- Given text:
Saturday, December 03, 2005

What is a true love?

Relationship is a tricky matter. Some people will never get it right, some people will never find one, and some will cling on each eternally with brimming of love. I had given enough shit to Ziran as he was being irritated towards the end of the night. He and his brassy friend twaddled women like dispensable extras. These people will never interpret the essence of love and deserve to miss the fortune of having someone by the side. I know that Z always desires for a real love, whereas, he is too smart to put himself down in front of girls. On top of that, he does not understand “sincereness”. He has the common characteristic of most other lawyers – never make a promise with heart.

I imagine myself in two status quos – one is in a high-up position, working wilily, with uncounted cash in the bank; the other one is hard-headed, contentment comes from others, simply with caring and love. Human always need money, cashing up to look for a higher-class life. However, life balance should not tilt to one extreme which may, in the end, lose scale and fall insane permanently.

Thursday, December 01, 2005

Work to get what I deserve

I am definitely a sunshine guru. When the weather is hot and the sun shines on me, I really live in a high spirit, looking positively at things around. Melbourne summer is always the best of the year; it is quiet and glaring, cashing up from non-stop working and anticipating for a new start.

- Data extract:
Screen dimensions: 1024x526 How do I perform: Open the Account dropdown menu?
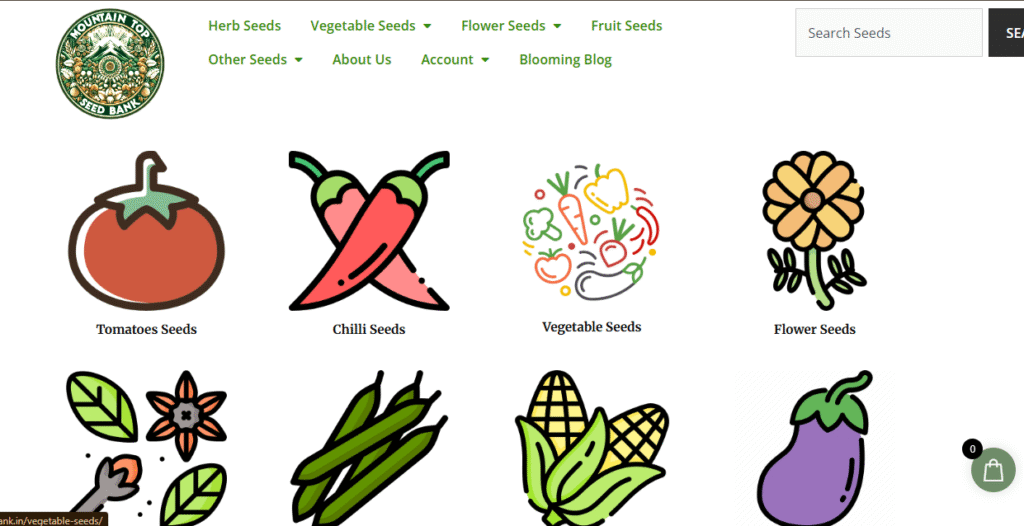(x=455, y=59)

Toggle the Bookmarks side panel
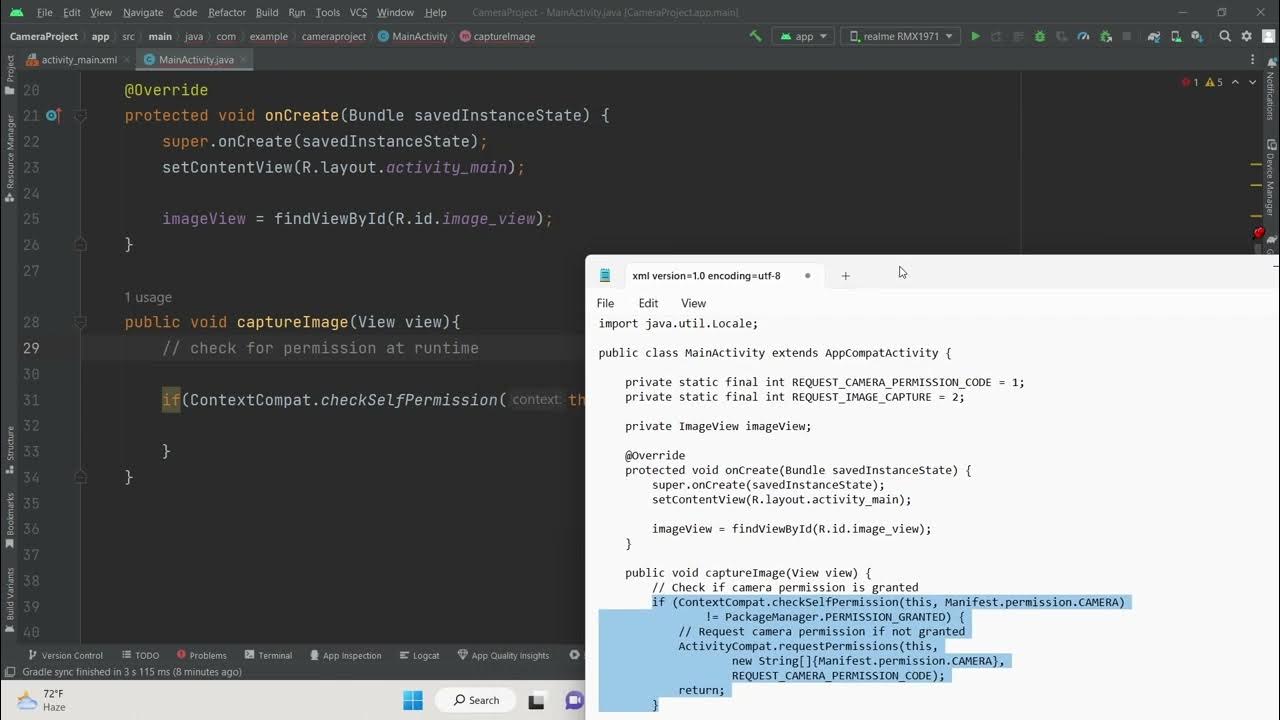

- Problems to work on:
A: Do these statements agree with the blog text? For each, answer yes or no and quote the words from the blog text that decide it. (i) The entry titled "What is a true love?" is dated Saturday, December 03, 2005. (ii) The writer says Z never wants a real love. (iii) The writer calls Melbourne summer the best of the year.
B: Carry on the blog text about love and Melbourne summer, starting after its final sentence.
The material above is separate from the blog text.

- Answers:
A:
(i) Yes: "Saturday, December 03, 2005"
(ii) No: "I know that Z always desires for a real love"
(iii) Yes: "Melbourne summer is always the best of the year"

B:
After officially finish my education, I am looking forward to make myself qualify for more advanced professional titles. There are two certifications I am currently looking at – the PMP and the CMA. Both are time consuming but worth doing. They are international recognised and can be done on a distant learning/online mode on the entry level. I am thinking to complete the online course while I am in Melbourne, and continue to do the face-to-face course in Singapore.

By the way, a recent decision has been made that I am very likely to apply for the Singapore PR at the same time as I am lodging the Australian one. There is always thing I don’t want to do but have to do it because of many unreasonable reasons. Anyway, as Uncle James said: “Don’t stand too high and plan too far away, do one thing at a time.” Who knows what will happen after two years? What I know is I should appreciate for the people who give me the choice of freedom.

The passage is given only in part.